→ Request
Format the entries as a numbered list, beginning at the start of the entries and ending with the line that contains "Action: (x=2189, y=172)". Omit any blank lines, and leave the pictures out of the answer.

→ Data excerpts
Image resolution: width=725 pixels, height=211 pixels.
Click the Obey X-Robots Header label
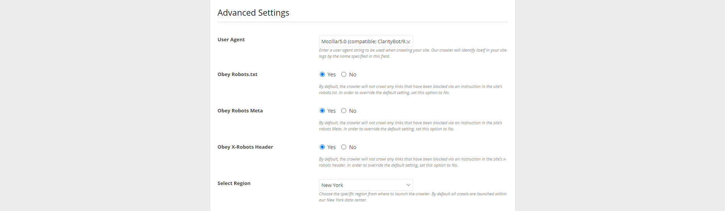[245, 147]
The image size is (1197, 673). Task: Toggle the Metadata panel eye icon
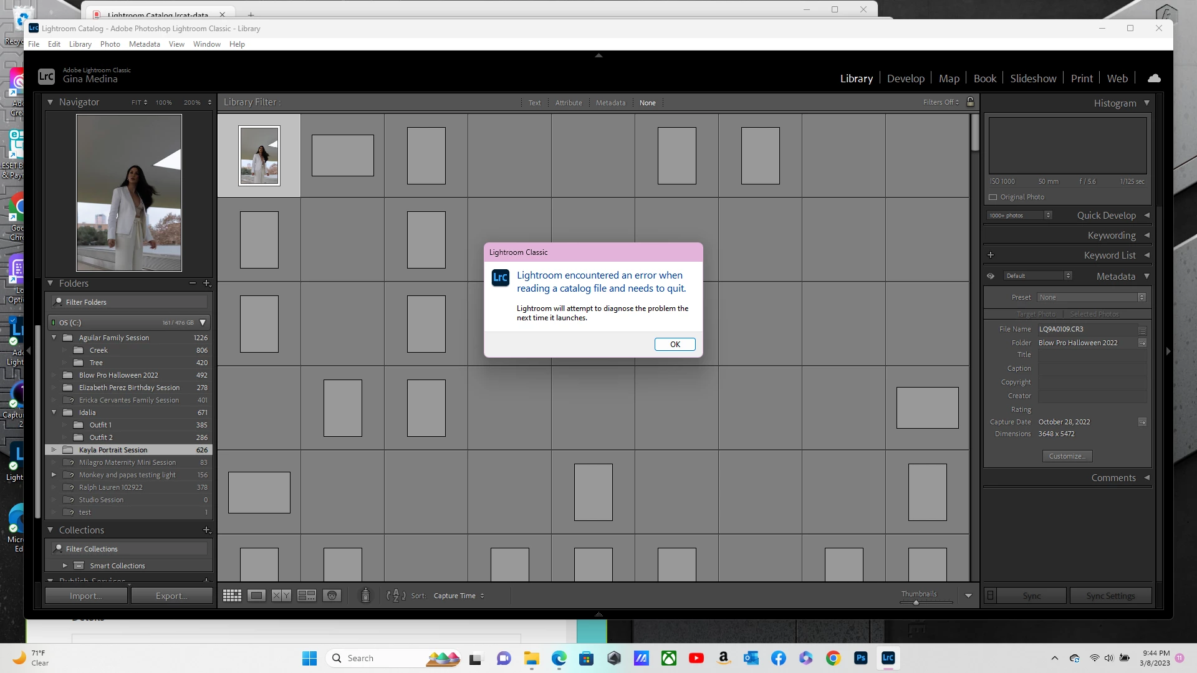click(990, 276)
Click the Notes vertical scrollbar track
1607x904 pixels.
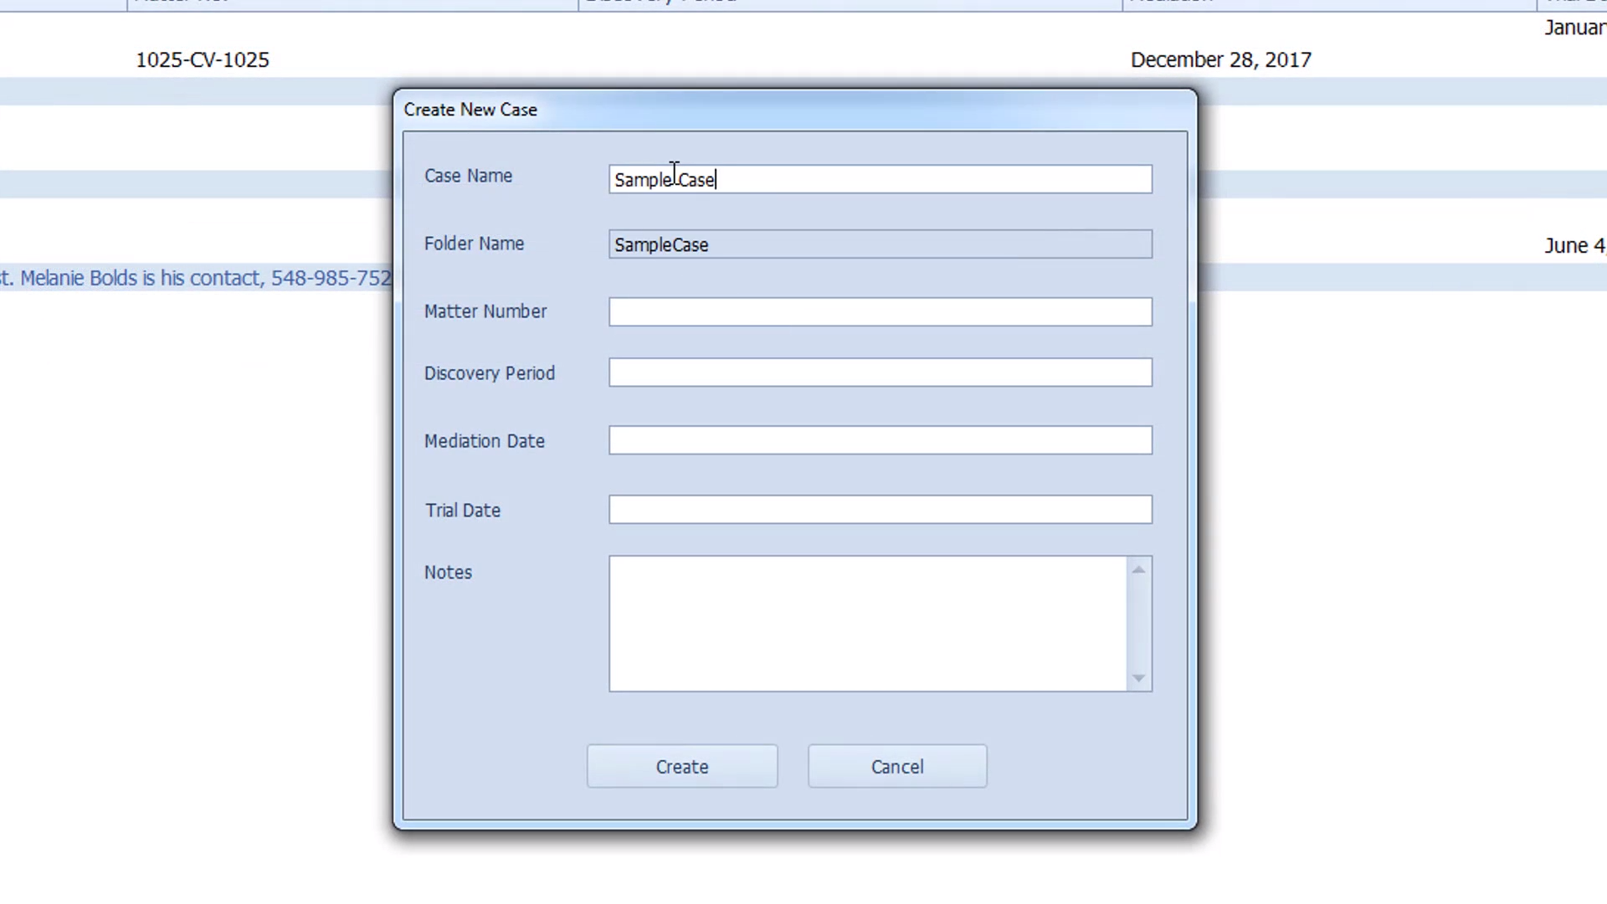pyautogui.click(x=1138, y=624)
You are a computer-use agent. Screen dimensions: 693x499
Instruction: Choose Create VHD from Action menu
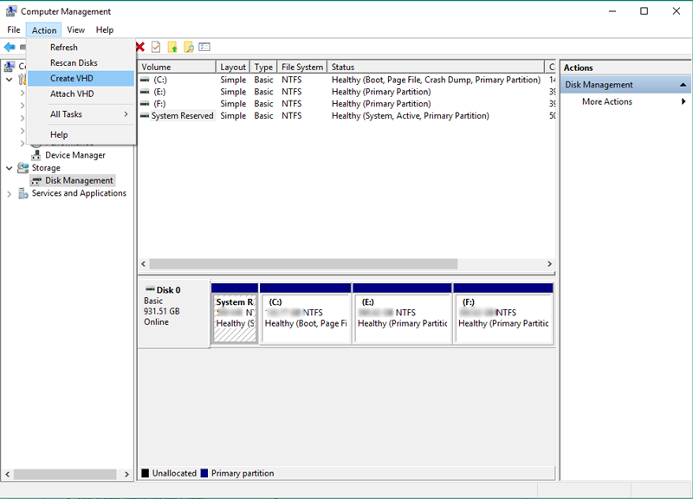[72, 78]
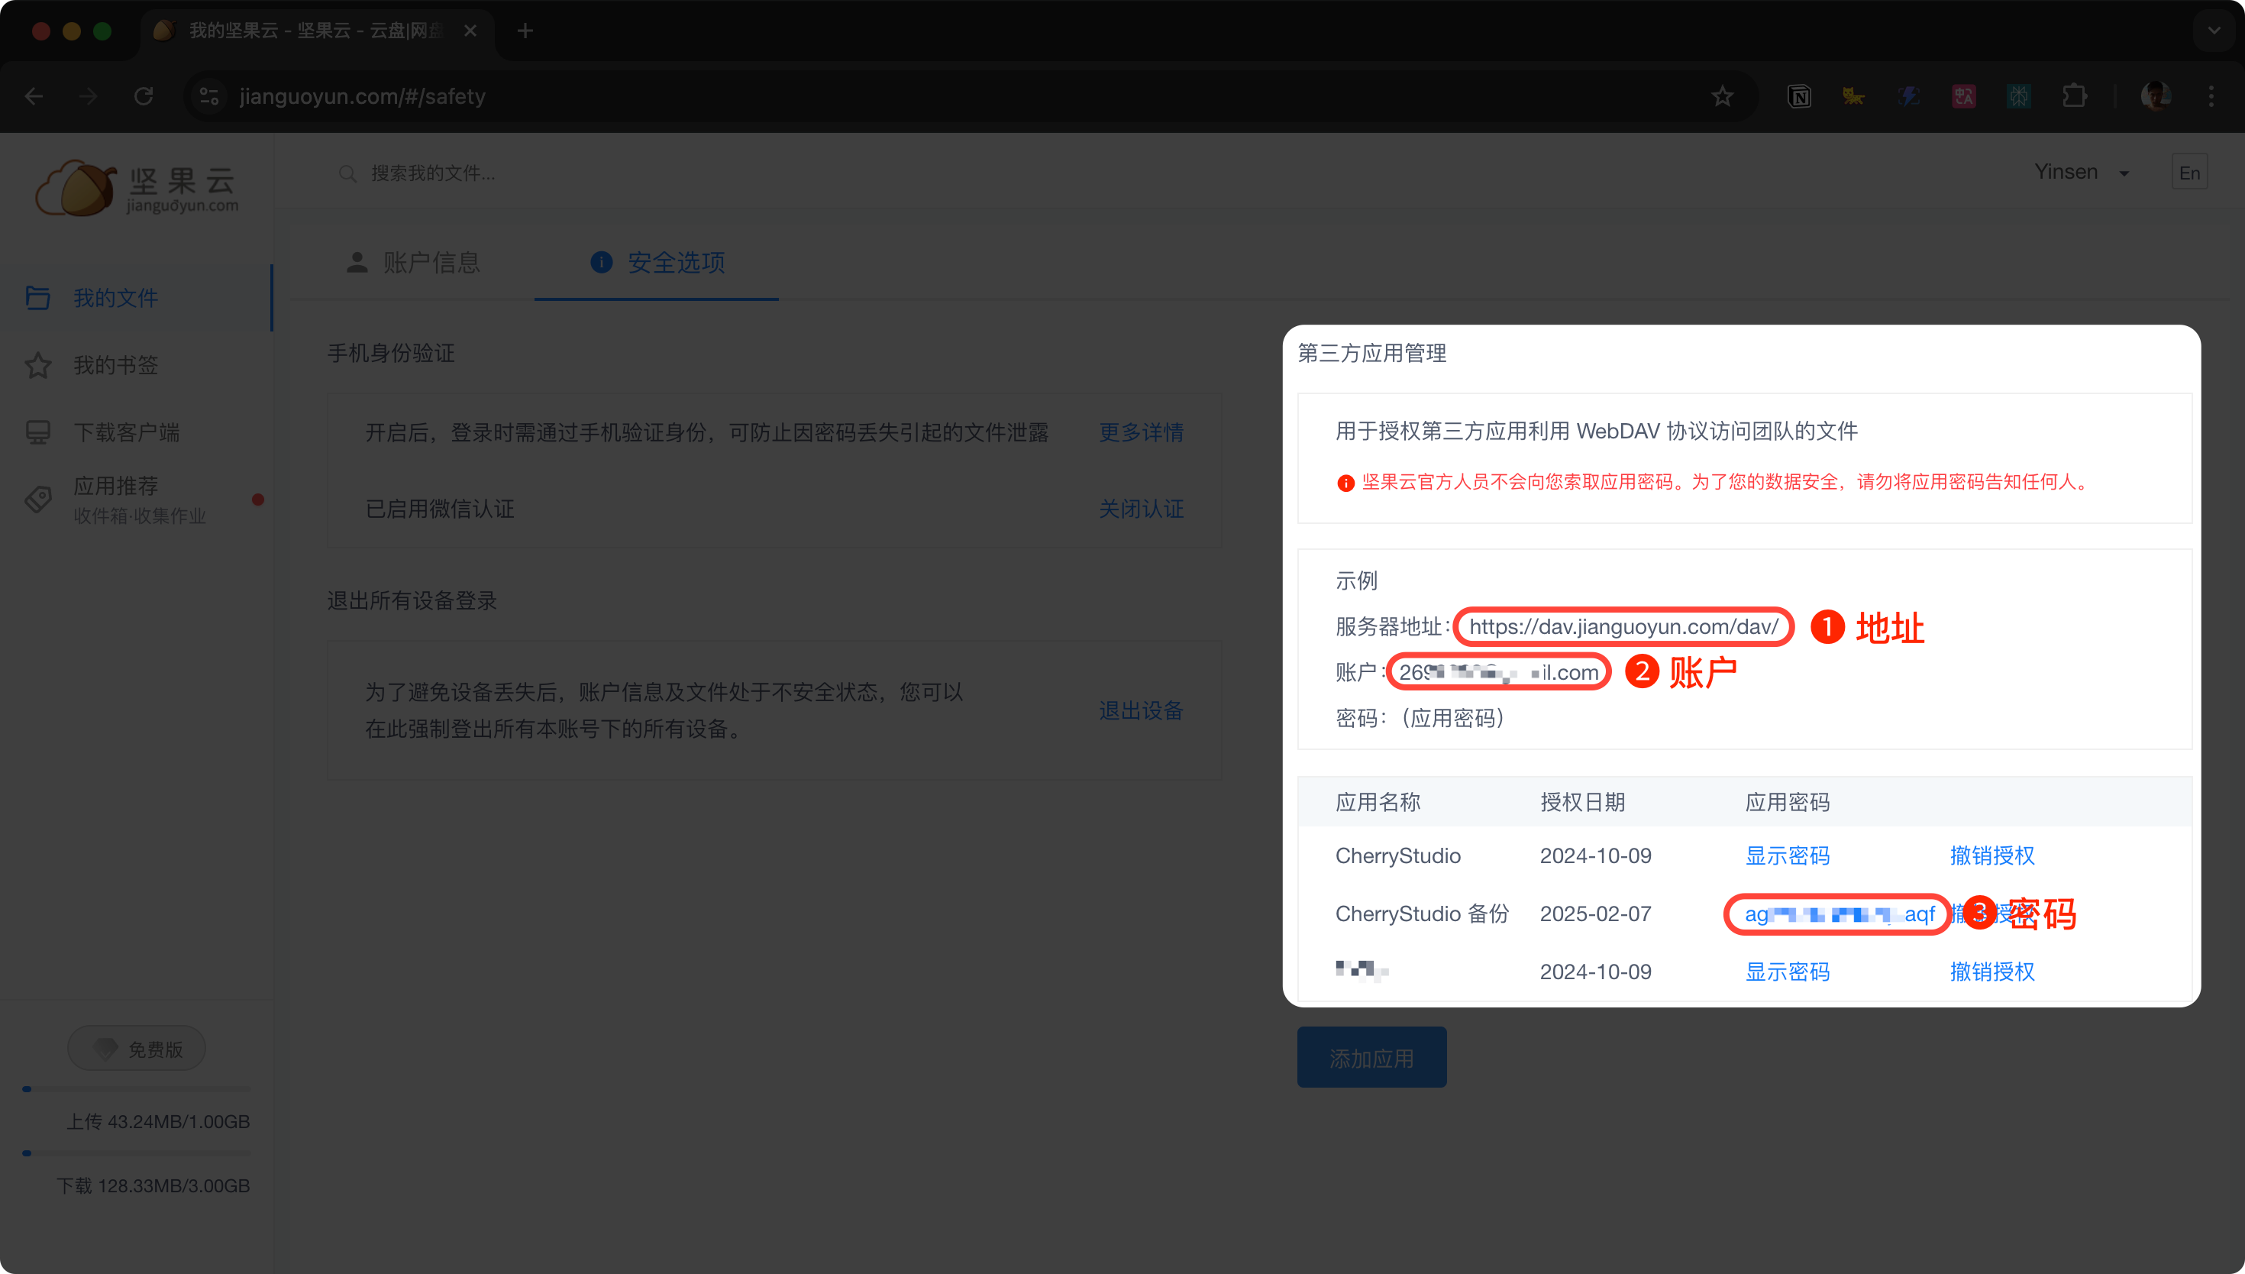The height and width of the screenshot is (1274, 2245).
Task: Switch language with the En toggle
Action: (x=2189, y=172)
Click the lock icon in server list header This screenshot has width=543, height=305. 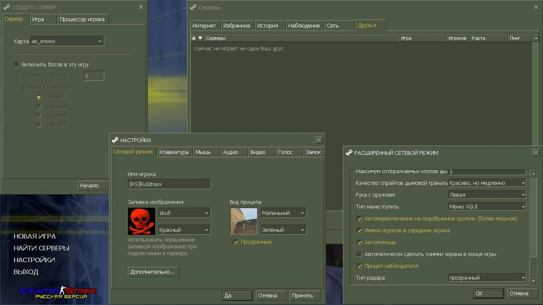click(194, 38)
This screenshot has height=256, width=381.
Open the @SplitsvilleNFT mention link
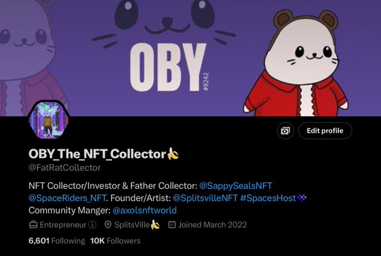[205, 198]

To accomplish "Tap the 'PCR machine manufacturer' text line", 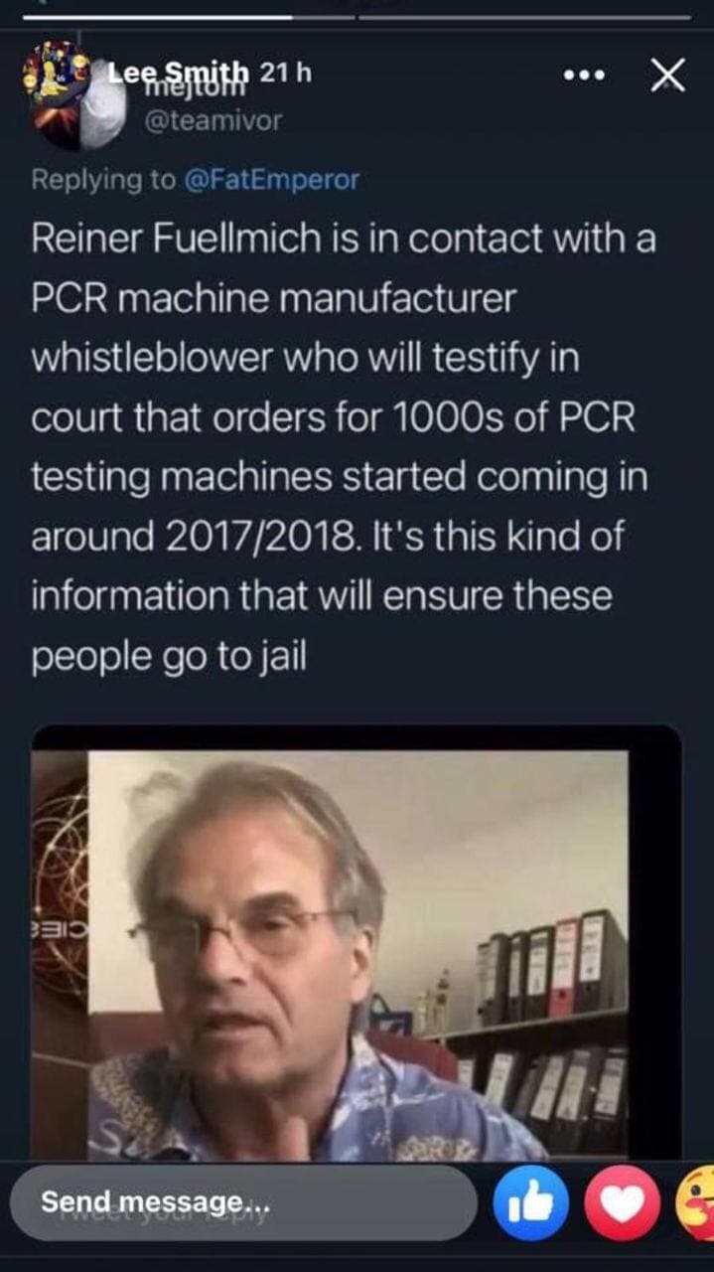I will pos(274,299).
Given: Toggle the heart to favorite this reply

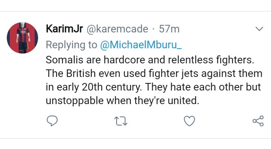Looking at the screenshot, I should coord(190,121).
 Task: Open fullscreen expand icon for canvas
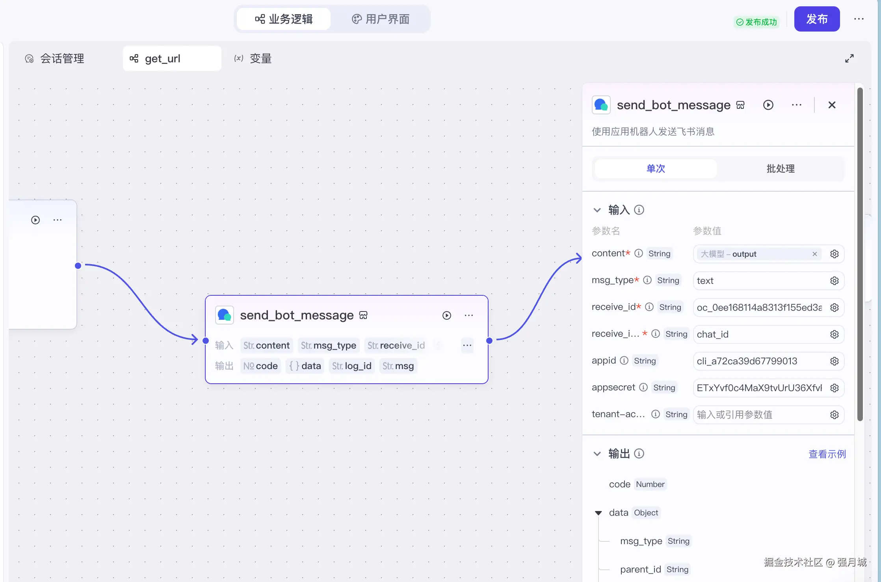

→ Solved problem
1. Image resolution: width=725 pixels, height=211 pixels.
2. Click the Obey X-Robots Header label
3. [245, 147]
4. The image size is (1197, 673). Task: Toggle the Metadata panel eye icon
5. click(990, 276)
6. Click the Notes vertical scrollbar track
7. 1607x904 pixels.
8. pyautogui.click(x=1138, y=624)
9. You are a computer-use agent. Screen dimensions: 693x499
10. Instruction: Choose Create VHD from Action menu
11. [72, 78]
12. The height and width of the screenshot is (1274, 2245).
13. Task: Switch language with the En toggle
14. Action: (x=2189, y=172)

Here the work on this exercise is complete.